- Decades:: 1480s; 1490s; 1500s; 1510s; 1520s;
- See also:: History of France; Timeline of French history; List of years in France;

= 1503 in France =

Events from the year 1503 in France.

== Incumbents ==

- Monarch –Louis XII

== Events ==

- February 13 – Challenge of Barletta: Thirteen Italian knights defeat thirteen French knights in a duel, near Barletta.
- February 23 – French–Spanish Wars in Italy – Battle of Ruvo: The Spanish defeat the French.
- April 21
  - Battle of Seminara: Spanish forces under Fernando de Andrade de las Mariñas defeat the French under Bernard Stewart, 4th Lord of Aubigny.
  - Battle of Cerignola: Spanish forces under Gonzalo Fernández de Córdoba defeat the French under Louis d'Armagnac, Duke of Nemours.
- August 18 – 7 French cardinals are called to Rome for a papal conclave, to start in September following the death of Pope Alexander VI.
- November 11 – Bernard Stewart, 4th Lord of Aubigny, commander of the defeated French forces and a prisoner of war since his April 21 defeat at the Battle of Seminara, is released from Castel Nuovo in Naples after a truce between France and Spain.
- December 29 – The Battle of Garigliano takes place near Gaeta in Italy.

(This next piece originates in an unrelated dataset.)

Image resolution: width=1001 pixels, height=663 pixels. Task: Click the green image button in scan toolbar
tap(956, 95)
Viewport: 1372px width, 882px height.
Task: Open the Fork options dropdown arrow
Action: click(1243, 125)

Spanish forces under Gonzalo Fernández de Córdoba defeat a French–Italian mercenary army under Ludovico II, Marquess of Saluzzo.

== Births ==
- December 14 – Michel de Nostredame, called Nostradamus, French physician, astrologer and writer of Les Propheties (1555) (d. 1566)

=== Date unknown ===
- Jean Suau, French Roman Catholic bishop and cardinal (d. 1566)
- Robert Estienne, French printer (d. 1559)
- probable – Nicholas Bourbon, French poet

== Deaths ==
- April 28 – Louis d'Armagnac, Duke of Nemours, French nobleman, politician and military commander (b. 1472)
- July 24 – Louise of Savoy, member of French royal family and a Poor Clare nun (b. 1461)

=== Date unknown ===

- Jean Poyer, French painter (b. Unknown)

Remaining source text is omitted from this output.